Introduction
ÆRIS - Advanced Educational RISC-V Simulator
Section titled ҮRIS - Advanced Educational RISC-V SimulatorӮRIS is a browser-based RISC-V assembly simulator designed to help students learn computer architecture. It provides an environment where users can write, assemble, and execute RV32I assembly programs directly in the browser.
The simulator allows users to observe how a RISC-V program behaves at the instruction level, making it easier to understand how registers, memory, and control flow interact during execution.
What ÆRIS Does
Section titled “What ÆRIS Does”ÆRIS receives RISC-V assembly source code and processes it through the typical stages of program execution:
- Parsing the source code into structured instructions and directives (
.text,.data) - Assembling the instructions into 32-bit machine code following the RISC-V specification
- Executing the instructions on a simulated processor containing registers, memory, and an ALU
- Displaying the simulation state. This state is represented by an internal object that stores the current program information, including registers, memory, and the program counter (PC), and presents this data in the user interface.

REQUIREMENTS
**1)** List the stages of program execution that the ÆRIS introduction names.
**2)** Swap "icon" for "button" in the records, everything from their start down through the line containing "point(20,10)", and leave the rest unchanged.

DATA SHOWN
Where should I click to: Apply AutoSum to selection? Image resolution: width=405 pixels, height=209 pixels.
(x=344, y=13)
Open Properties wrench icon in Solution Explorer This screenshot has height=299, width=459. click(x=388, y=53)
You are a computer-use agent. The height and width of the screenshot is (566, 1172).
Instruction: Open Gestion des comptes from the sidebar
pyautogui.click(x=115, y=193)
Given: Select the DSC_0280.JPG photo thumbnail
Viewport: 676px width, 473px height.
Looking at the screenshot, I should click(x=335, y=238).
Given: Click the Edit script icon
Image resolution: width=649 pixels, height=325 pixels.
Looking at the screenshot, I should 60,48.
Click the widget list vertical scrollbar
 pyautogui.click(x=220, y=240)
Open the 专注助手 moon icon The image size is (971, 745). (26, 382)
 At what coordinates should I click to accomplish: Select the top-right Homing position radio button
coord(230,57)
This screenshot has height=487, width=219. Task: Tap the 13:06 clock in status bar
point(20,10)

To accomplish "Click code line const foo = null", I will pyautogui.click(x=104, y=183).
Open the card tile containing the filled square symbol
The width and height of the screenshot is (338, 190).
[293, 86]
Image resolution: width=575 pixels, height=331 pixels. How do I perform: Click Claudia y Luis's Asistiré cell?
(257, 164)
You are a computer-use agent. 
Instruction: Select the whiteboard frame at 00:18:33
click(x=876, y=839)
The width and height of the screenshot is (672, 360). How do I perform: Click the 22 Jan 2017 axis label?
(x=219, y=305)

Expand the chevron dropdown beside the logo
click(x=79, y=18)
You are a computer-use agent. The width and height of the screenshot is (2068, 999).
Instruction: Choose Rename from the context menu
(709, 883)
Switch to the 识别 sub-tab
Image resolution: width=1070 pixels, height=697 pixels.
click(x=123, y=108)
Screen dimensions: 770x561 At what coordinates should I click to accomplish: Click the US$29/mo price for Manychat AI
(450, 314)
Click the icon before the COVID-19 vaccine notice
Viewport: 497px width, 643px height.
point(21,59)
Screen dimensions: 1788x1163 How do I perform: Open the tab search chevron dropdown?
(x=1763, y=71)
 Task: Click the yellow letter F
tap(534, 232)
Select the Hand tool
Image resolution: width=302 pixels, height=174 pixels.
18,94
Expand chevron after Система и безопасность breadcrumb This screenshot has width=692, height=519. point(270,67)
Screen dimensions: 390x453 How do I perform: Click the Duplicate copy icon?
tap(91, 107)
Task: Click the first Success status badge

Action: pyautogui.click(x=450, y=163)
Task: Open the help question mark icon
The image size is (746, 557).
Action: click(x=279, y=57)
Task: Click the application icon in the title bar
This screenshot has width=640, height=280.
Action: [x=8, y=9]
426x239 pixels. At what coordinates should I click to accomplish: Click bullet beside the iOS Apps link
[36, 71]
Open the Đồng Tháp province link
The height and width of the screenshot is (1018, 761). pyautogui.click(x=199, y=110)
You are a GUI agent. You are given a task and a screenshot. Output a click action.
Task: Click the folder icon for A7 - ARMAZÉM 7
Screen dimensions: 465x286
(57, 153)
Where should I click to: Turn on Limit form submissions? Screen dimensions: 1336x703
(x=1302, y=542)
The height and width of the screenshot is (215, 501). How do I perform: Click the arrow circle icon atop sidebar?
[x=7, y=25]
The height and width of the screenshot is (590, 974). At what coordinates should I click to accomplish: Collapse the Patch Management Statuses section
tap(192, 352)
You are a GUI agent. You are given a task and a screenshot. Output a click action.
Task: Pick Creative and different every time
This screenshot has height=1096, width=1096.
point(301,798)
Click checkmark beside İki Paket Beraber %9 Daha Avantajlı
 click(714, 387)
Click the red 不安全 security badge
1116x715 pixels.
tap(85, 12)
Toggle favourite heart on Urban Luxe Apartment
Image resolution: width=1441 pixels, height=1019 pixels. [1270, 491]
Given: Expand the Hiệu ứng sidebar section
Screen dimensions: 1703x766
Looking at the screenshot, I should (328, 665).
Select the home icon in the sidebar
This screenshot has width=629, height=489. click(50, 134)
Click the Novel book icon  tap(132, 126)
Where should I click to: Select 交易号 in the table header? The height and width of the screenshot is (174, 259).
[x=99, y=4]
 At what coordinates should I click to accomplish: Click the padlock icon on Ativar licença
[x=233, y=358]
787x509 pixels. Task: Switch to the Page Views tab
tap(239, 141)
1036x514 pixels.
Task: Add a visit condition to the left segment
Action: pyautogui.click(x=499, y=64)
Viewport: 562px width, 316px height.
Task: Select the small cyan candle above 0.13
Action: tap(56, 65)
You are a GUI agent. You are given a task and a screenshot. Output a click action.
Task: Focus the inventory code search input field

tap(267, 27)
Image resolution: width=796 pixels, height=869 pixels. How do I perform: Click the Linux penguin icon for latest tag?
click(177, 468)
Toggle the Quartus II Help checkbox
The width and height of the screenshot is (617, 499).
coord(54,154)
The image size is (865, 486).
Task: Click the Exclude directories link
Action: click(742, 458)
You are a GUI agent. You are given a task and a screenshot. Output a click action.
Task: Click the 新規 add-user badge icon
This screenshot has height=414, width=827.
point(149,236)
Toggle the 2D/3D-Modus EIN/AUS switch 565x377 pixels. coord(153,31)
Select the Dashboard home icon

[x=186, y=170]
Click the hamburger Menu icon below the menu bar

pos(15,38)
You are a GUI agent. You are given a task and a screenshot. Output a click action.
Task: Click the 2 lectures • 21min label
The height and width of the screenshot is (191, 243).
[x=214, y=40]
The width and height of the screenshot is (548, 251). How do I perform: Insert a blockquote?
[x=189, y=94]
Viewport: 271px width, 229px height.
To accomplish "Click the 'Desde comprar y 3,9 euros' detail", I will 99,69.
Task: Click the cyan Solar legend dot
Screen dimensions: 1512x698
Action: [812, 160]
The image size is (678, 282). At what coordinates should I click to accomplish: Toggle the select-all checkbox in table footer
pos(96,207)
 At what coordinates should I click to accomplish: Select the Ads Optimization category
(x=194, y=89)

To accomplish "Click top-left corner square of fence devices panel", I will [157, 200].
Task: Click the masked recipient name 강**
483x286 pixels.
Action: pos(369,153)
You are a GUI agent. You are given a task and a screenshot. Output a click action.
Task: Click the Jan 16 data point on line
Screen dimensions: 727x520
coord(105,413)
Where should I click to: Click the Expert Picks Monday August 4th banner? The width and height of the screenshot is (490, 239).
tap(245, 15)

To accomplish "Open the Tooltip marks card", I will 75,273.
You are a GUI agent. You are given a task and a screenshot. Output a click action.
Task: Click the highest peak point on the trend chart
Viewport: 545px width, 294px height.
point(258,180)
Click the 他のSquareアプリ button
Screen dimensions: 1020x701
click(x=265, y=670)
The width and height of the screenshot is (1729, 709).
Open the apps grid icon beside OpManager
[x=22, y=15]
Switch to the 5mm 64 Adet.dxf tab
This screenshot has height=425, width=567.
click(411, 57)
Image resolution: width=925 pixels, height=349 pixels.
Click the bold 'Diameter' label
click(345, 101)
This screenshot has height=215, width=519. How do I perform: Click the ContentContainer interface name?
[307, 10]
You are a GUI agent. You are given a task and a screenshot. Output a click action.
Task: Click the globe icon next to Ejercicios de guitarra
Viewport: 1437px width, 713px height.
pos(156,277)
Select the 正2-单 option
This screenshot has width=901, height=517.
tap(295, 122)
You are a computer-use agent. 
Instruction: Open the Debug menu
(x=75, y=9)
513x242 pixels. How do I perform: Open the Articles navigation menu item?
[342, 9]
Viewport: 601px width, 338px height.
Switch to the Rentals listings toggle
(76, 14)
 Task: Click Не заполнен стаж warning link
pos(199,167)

RESULTS FOR THE EXERCISE
**1)**
- Parsing the source code into structured instructions and directives (.text, .data)
- Assembling the instructions into 32-bit machine code following the RISC-V specification
- Executing the instructions on a simulated processor containing registers, memory, and an ALU
- Displaying the simulation state

**2)**
Where should I click to: Apply AutoSum to selection? Image resolution: width=405 pixels, height=209 pixels.
(x=344, y=13)
Open Properties wrench button in Solution Explorer This screenshot has height=299, width=459. click(x=388, y=53)
You are a computer-use agent. The height and width of the screenshot is (566, 1172).
Instruction: Open Gestion des comptes from the sidebar
pyautogui.click(x=115, y=193)
Given: Select the DSC_0280.JPG photo thumbnail
Viewport: 676px width, 473px height.
Looking at the screenshot, I should click(x=335, y=238).
Given: Click the Edit script button
Image resolution: width=649 pixels, height=325 pixels.
Looking at the screenshot, I should 60,48.
Click the widget list vertical scrollbar
 pyautogui.click(x=220, y=240)
Open the 专注助手 moon button The image size is (971, 745). (26, 382)
 At what coordinates should I click to accomplish: Select the top-right Homing position radio button
coord(230,57)
This screenshot has height=487, width=219. Task: Tap the 13:06 clock in status bar
point(20,10)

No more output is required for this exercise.